05 Feb Safe haven government bonds attract investors
Markus Stix, Managing Director of the Austrian Treasury, on the growing success of the Republic’s bonds and innovative operations
Could you provide an overview of the Austrian Treasury, which is about to enter its 25th year of operations?
We are Austria’s debt management office and responsible for the federal government debt on the Republic’s balance sheet. Austria sticks to its very conservative debt-management strategy. We have increased the average portfolio tenor to ten years and decreased interest cost. In 2018, the average interest rate of total funding was 0.23%. Never in its 100-year history did the Republic fund itself at lower levels. And 95 percent of our debt portfolio is on a fixed-rate basis, which means that it is very resilient to increases in the overall interest rate. This helps the Ministry of Finance to keep budget expenditures stable and predictable.

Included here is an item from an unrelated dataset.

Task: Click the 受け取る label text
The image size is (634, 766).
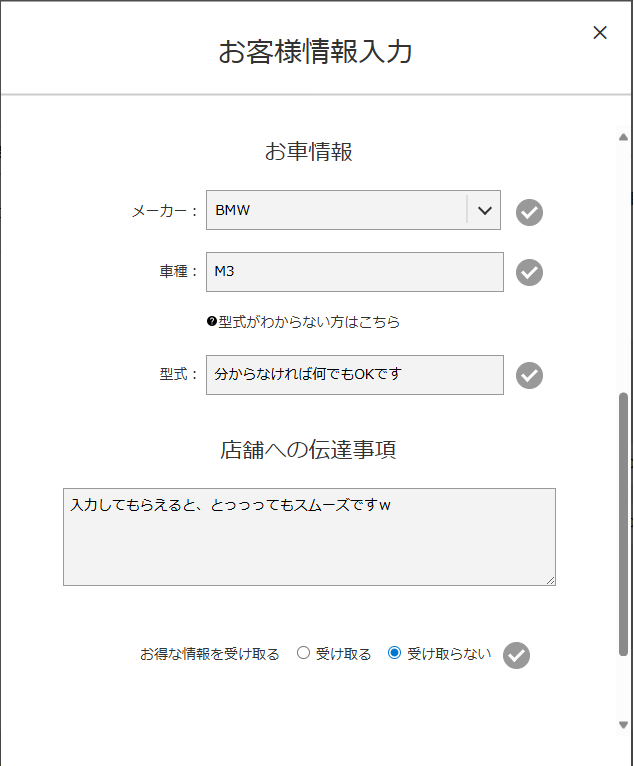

To what extent will Austria’s current economic environment affect government bonds?
Austria is well positioned due its internationally competitive economy. Our export structure is highly diversified and we are the least exposed European country to Brexit according to S&P,as we have more of a focus on the Central and Eastern European region. Austria also scores very well in terms of internal and external macroeconomic imbalances. Furthermore budgetary consolidation is on track with government debt levels declining rapidly.
In September 2017, Austria successfully sold Europe’s first 100-year bond. What inspired the bond and how do you explain its success?
Austria has a long track record regarding capital market innovations. For instance, it was one of the first sovereigns in Europe to switch from paper-based to fully electronic bond auctions. We introduced 70-year bonds in 2016 and, on the back of their success, started discussions with the government about 100-year bonds, spoke to our 21 primary dealers and many investors. They wanted to extend duration and, with a favourable market backdrop, we decided to go for it. We issued the bond in September 2017 and it was a huge success—the order book was three times oversubscribed, a reaction nobody expected. If we look back at our 10-year bond yields over the past 40 years, they were about 6 percent on average, so the 100-year Austrian bond with an annual 2.1% coupon paid until 2117 will be an absolute winner for taxpayers. In total, the bond has now more than €4.5 billion outstanding, making it the largest ultra-long bond worldwide, and it is doing very well in secondary bond trading. Investors like pension funds and insurance companies love it.
In October 2018, Austria became the third country, after Australia and Thailand, to successfully trial blockchain platforms for issuing government bonds. What is your approach to this technology?
We use blockchain technology during the auction procedure in terms of validation of reports sent to all primary dealers. This additional layer of security helps to underpin confidence and trust in the auction process, and further strengthens the good standing of Austria on the capital market. The new government establish an Austrian Fintech Advisory Board which drives innovation in this area.
For the first time, we have all stakeholders around the same table—including the Ministry of Finance, the regulatory agencies, Austrian National Bank, law firms, new fintech companies and commercial banks—and they are debating and challenging what is possible and what will be allowed.
Why should international investors choose Austria?
Austria is a safe haven for investment with higher yields than Germany — it offers the perfect mix for a bond investor’s portfolio. In our 2018 bond auctions, we have seen the highest demand for the past ten years, with an average oversubscription rate of 2.6 and we have also had an increase in secondary market turnover. More and more, the investor community is recognizing Austria’s attractiveness.